Would the little brown church in the vale by the wildwood run background checks? Would they test me on my knowledge of the bible's composition, evolution, organization, original audience, how it progressed from orality to literacy, and when it was labeled the Word of God, and why it was closed to all encounters with God occurring after the first century A.D.?
(Full disclosure: That's not exactly how I worded my questions when I was 4.)
How would anyone prove he talked to God? As a grownup, I heard someone say "We only see God in his footprints. We only recognize him upon reflection, after the fact (or 'fact')." Of course, those footprints, being metaphors, are invisible, which makes for lousy evidence in most courts of law and barroom arguments.

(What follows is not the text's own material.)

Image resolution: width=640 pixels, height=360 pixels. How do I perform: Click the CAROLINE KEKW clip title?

According to scripture and its many film versions, divine visitations and conversations were more frequent and easier to validate in biblical times (even though it's doubtful folks back then knew they were living in biblical times).

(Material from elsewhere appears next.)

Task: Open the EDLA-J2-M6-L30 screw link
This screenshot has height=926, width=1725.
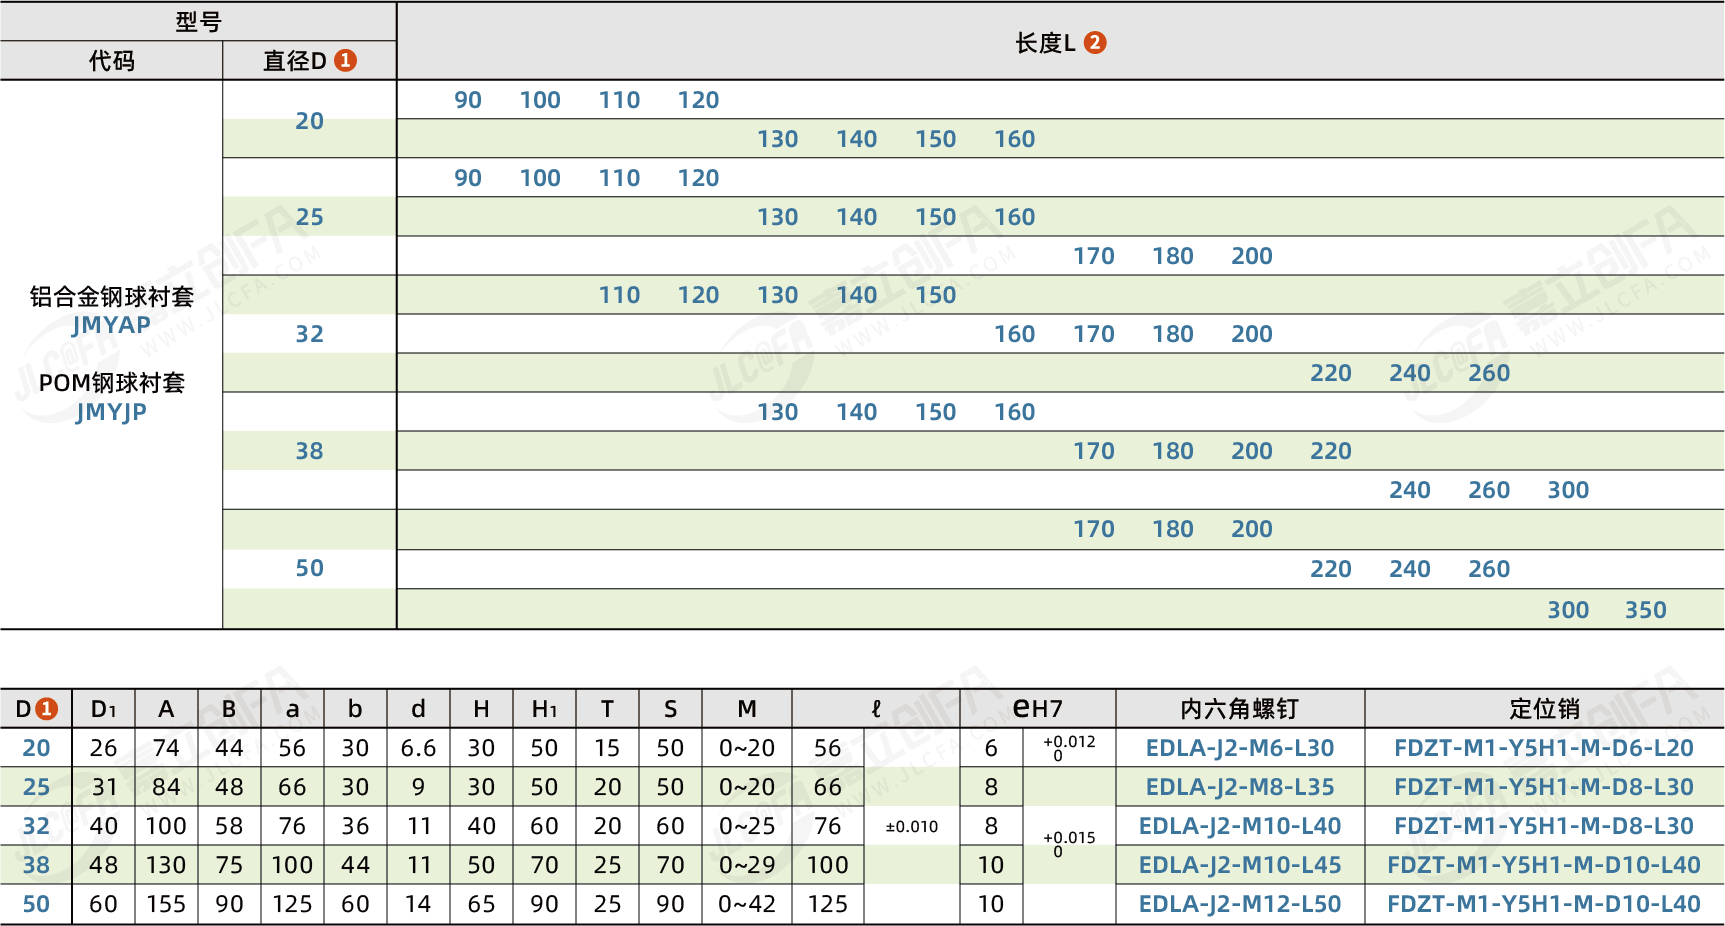Action: 1240,748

In those days, you could hardly turn around without bumping into some guy scribbling notes for what would eventually become the Jewish Tanahk, which would later, after some rearrangement of the forty-something books and perhaps some revisions, be called the Old Testament, by Christians anyway.
So if someone in those olden days heard God speaking to him, whether out of a whirlwind or a burning bramble, for example, he simply recounted it to a bible reporter and, no questions asked, it became almost instantly a part of the Grand Narrative.

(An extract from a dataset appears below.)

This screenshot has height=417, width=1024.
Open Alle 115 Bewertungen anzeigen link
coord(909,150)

(Back at the news tent: "I've got a hot one here!" "Who is it now?" "Elijah!" "Again?" "Yes, but much quieter this time.")
What troubled me most, as a kid, was the ease with which we accepted the frequent conversations between the Almighty and human beings during, say, the fifth century B.C.E., as opposed to the current era in which we tend to dismiss them as lies or hallucinations.
Even though I believed it was possible, I could not make myself picture someone in pants or a dress conversing with God.
There seemed to be two distinct worlds: one populated by people wearing bible clothes who talked to God and performed and/or observed miracles and could live, like Methuselah, to be 969 (meaning he was alive about the same time King John was signing the Magna Carta); and the world I lived in where people wore more practical attire (except for dresses) and rode school buses and cars and had jobs and died young, but not before enduring countless long-winded sermons about the other world -- and yet another world after that one!
I took this incongruity, my perceived gulf between the sacred and the profane, to mean that with every passing day we grew not "nearer my Lord to thee," but more estranged from him, traveling farther and farther from his voice.
And as we drifted away over time, wouldn't we become like Yeats's falcon who cannot hear the falconer, and begin to doubt he ever spoke in the first place?
So when modern-day Ann Holmes, aka, Our Lady of the Forest, starts seeing and taking order's from God's mother, it serves as blood in the water to which inquisitors -- doubters by definition -- are immediately drawn. And I found these priests' need to validate the stubborn child's non-validatable, inexpressible visions in a haranguing, bullying process utterly objectionable and completely reasonable.
The priests' syllogism: A. God only speaks through the Pope who inherited the keys to the Kingdom from St. Peter. B. Ann isn't even baptized (but she wants to be). C. Therefore, that's neither God nor his mother she's been chatting with.
But Ann knows her visions are real.
No doubt about it, all these conflicts and questions will all be resolved in a future post. Or will they?